Parcheggiare l’auto per Lillo non è mai stato un problema, grazie ai soli tre metri della sua Toyota iQ, un mezzo che sposa la filosofia di sostenibilità de La pelle del mondo. La sua è una coerenza evolutiva: dai tempi della Guzzi California alla Honda Shadow, il comico ha sempre cercato un rapporto diretto con la strada, e la piccola nipponica ne riscrive le regole, riducendo gli ingombri al minimo indispensabile. Guidare un prodigio di packaging asimmetrico, capace di consumare come un motorino, è oggi il suo biglietto da visita più onesto per presentarsi al pubblico di un programma che invita a un cambio di rotta radicale: smettere di consumare la Terra e iniziare, finalmente, a salvaguardarne le risorse.

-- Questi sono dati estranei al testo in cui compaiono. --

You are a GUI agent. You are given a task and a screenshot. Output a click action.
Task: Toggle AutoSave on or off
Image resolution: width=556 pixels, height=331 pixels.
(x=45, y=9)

Il prezzo al lancio e quanto vale oggi la citycar
La Toyota iQ è lunga esattamente 2.985 mm, molto meno rispetto a una berlina tradizionale, eppure al suo interno nasconde una configurazione 3+1. In occasione del debutto, nel 2009, i prezzi di listino partivano da 12.000 euro, e la sua cura costruttiva mantiene alta nelle quotazioni dell’usato (tra i 6.000 e i 7.000 euro).

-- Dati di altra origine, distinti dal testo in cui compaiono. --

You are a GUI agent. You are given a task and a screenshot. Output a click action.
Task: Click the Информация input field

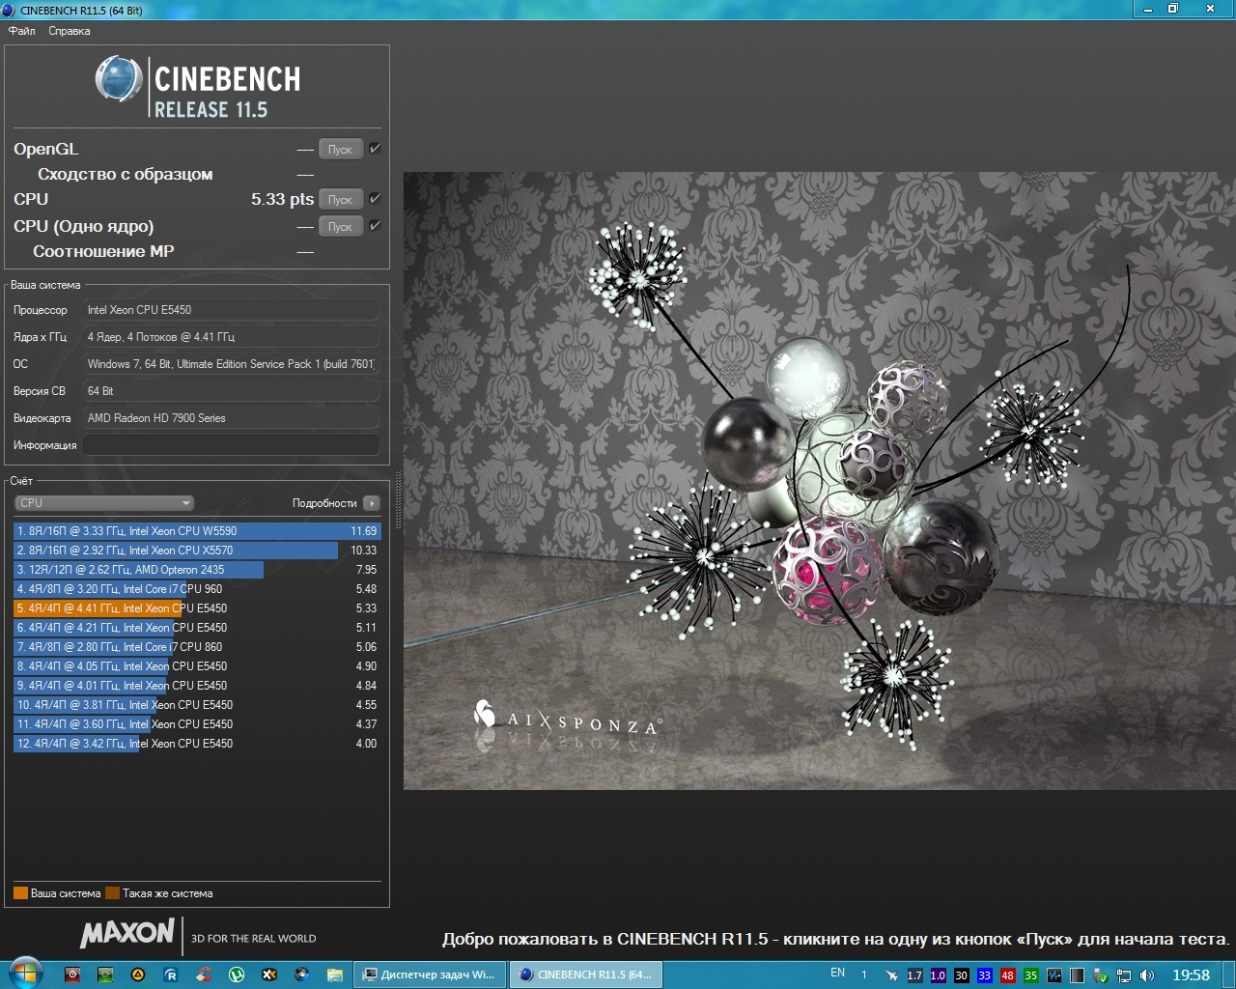[231, 445]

Il segreto? Un’architettura asimmetrica. Il cruscotto è scavato davanti al passeggero anteriore, permettendo al sedile di scivolare molto avanti, e lasciare spazio a un adulto in quello posteriore, mentre dietro al guidatore può trovar posto un bambino (o la borsa della palestra).

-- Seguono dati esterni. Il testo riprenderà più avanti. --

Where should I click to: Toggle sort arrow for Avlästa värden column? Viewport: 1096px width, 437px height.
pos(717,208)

Lillo ha rivelato alla Gazzetta dello Sport di aver scelto la tonalità arancio vivo per un motivo pragmatico. In effetti, una iQ arancione spicca anche nel caos dei centri commerciali, una macchia di colore che sfida il grigio urbano. Ma sotto quella livrea “evidenziatore” c’è una raffinatezza meccanica tale da spingere persino la Aston Martin a utilizzarla come base per la sua lussuosissima (e costosissima) Cygnet.
Motori e sicurezza: piccola ma “corazzata”
A livello di prestazioni, la iQ badava all’efficienza. Il motore più diffuso era il 1.0 VVT-i a tre cilindri da 68 CV, in grado di tenere i consumi su valori irrisori (oltre 20 km con un litro), mentre per un brio maggiore esisteva il 1.33 da 94 CV, anche se il vero capolavoro era la sicurezza.
Nonostante le dimensioni da “giocattolo”, la iQ ottenne 5 stelle Euro NCAP. Toyota la dotò, infatti, di ben 9 airbag, incluso uno inedito a tendina lunotto posteriore per proteggere la testa dei passeggeri seduti sopra l’asse posteriore. Eppure, a dispetto delle credenziali eccellenti, la creatura Toyota non durò più di una generazione, venendo “mandata in pensione” nel 2015 a causa delle vendite deludenti, probabilmente anche a causa di un prezzo non così accessibile.
La pelle del mondo: per un futuro più verde
La stessa sensibilità “micro” della iQ la ritroviamo nell’impegno televisivo di Lillo Petrolo. Insieme allo scienziato Stefano Mancuso, l’attore, di recente ospite al Festival di Sanremo 2026, è protagonista su Rai 3 con La pelle del mondo, un progetto che esplora la biosfera e il potere curativo delle piante.
Proprio come la iQ cercava di ridurre l’ingombro dell’uomo nelle città, il programma invita a un “cambio di visione”: smettere di consumare la superficie del Pianeta e cominciare finalmente a difenderlo. Nella puntata di venerdì 13 marzo, impreziosita da un intervento di Corrado Guzzanti e un approfondimento scientifico, Lillo ci dà una lezione: che si tratti di un’auto ultracompatta o di un albero secolare, il segreto sta tutto nel rispettare l’equilibrio della Terra.